His face and demeanor were all grey. Stony grey. No emotion, no smiles, no joy. He sat at his desk, the mPesa log book splayed out in front of him and a ragged blue Bic pen hugging itself to the book.
I had walked into the empty post office not knowing what to expect. I had not mailed a physical letter in a decade and this man did not seem to understand how this damper statement utterly confused me. When I looked over my left shoulder, there was an expanse of wooden counter topped by red formica that was threadbare in some places, some grey and black splotches showing through. I looked back at him and he held up my three envelopes on which he had placed a variety of stamps. Grabbing them through the awkwardly glassed opening, I turned and walked towards the counter, figuring the yellow pod thing on it was this damper of which he spoke.
You adhere the stamps yourself. The damper holds a dingy looking brown sponge with some questionable fluids within and around it. I closed my eyes, took a deep breath and dipped my right index finger into the yellow plastic pod. It was wet and it felt very germ-y and it felt like it had had the index fingers of a million people feel it up since it was rolled off the assembly line. So this was my introduction to the damper. Used to dampen fingers so you don’t stretch out your tongue and lick the back of stamps or that sticky part of the envelope. Perhaps it is to fight against paper cuts in inappropriately painful places like your tongue. Perhaps.

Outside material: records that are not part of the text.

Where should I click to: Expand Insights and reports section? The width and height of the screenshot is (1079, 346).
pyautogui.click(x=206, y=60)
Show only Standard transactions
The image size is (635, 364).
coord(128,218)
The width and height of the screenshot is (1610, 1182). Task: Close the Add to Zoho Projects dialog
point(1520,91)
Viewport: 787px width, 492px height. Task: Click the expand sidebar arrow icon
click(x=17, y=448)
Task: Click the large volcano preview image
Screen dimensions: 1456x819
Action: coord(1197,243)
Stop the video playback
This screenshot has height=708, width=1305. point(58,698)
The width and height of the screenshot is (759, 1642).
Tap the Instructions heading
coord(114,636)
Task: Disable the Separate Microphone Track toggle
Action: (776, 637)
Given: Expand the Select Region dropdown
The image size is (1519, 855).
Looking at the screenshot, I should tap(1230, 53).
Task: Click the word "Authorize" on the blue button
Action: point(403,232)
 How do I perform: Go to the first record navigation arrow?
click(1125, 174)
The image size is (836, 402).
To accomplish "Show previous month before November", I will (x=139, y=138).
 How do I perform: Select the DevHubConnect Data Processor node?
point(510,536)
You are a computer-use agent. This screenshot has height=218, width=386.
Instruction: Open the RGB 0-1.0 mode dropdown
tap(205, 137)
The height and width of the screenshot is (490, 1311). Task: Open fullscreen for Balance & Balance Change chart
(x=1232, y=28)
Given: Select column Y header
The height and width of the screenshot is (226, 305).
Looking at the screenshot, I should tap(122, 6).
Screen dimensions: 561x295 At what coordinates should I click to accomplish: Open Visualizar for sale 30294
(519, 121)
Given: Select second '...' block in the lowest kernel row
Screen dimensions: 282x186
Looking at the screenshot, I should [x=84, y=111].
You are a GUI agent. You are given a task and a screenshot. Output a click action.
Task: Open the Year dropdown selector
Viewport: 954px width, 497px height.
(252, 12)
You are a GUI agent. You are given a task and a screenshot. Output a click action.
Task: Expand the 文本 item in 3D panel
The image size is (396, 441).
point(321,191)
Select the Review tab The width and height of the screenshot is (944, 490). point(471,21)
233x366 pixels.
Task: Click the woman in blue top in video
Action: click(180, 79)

It reminds me that I am back in a place that has fast moving cars, crazy traffic and swift politicians, billboards the size of giant pancakes overlapping their frying pans…but this place has some things stuck in the middle ages: dead chivalry, respect for personal space and the lack of understanding about why traffic lights exist and how one should abide by certain rules when driving (or parking).
I pull my finger out of the damper and paste that mystery liquid across the back of the stamp. Life.